** RECORDS PROVIDED follows **

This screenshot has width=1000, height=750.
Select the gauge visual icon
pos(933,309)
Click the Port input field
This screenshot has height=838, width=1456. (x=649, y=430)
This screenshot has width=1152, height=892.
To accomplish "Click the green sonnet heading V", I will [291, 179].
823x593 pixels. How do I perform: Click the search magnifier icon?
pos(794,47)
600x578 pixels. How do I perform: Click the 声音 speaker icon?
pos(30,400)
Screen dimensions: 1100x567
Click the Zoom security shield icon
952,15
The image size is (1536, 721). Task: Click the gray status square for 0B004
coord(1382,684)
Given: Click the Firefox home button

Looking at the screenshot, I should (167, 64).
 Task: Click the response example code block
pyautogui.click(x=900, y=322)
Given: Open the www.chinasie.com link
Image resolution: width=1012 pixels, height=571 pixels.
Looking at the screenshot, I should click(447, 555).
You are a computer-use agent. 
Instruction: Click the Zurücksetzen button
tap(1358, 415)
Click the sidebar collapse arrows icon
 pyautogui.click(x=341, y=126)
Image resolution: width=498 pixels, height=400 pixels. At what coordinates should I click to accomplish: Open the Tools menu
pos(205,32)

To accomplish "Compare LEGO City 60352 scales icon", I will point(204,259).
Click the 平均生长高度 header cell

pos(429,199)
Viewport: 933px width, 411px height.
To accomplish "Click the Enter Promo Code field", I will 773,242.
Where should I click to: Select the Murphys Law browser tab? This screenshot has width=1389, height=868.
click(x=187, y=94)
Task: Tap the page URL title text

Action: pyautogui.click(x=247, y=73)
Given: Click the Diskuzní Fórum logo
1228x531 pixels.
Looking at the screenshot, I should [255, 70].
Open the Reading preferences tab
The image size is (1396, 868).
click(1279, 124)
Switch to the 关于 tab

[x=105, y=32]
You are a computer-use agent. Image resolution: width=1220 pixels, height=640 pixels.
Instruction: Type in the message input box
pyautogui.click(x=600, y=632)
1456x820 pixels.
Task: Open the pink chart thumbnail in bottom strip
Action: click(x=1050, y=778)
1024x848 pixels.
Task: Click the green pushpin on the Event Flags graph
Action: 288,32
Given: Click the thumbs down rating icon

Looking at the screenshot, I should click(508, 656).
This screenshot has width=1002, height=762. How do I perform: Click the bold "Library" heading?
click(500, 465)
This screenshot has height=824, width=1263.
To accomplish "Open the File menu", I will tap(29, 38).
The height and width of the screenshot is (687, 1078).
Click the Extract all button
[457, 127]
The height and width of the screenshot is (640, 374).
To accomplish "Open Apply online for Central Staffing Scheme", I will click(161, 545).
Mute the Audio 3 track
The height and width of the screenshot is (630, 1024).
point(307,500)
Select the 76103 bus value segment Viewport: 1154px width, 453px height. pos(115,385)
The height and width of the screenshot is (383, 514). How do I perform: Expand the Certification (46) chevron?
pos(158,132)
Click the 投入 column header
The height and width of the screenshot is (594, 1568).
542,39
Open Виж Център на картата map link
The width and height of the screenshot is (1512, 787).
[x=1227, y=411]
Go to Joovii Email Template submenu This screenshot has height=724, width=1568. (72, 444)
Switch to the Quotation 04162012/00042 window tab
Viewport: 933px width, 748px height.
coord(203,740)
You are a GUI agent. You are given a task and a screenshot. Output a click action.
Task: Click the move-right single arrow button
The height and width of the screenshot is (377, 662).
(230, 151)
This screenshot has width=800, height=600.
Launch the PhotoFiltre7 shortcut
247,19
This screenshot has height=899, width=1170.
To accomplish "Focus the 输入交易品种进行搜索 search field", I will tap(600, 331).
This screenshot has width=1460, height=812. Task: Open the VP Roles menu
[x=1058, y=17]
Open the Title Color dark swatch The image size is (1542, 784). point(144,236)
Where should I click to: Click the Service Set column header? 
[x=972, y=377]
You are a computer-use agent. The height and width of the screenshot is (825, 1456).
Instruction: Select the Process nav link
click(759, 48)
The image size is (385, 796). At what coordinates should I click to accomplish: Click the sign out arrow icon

** End of RECORDS PROVIDED **

**EXERCISE DIRECTIONS**
Check each line above for the string "agent" and copy the ones that have it.

**SOLUTION TO THE EXERCISE**
You are a computer-use agent. 
You are a computer-use agent. Image resolution: width=1220 pixels, height=640 pixels.
You are a GUI agent. You are given a task and a screenshot. Output a click action.
You are a computer-use agent. The height and width of the screenshot is (825, 1456).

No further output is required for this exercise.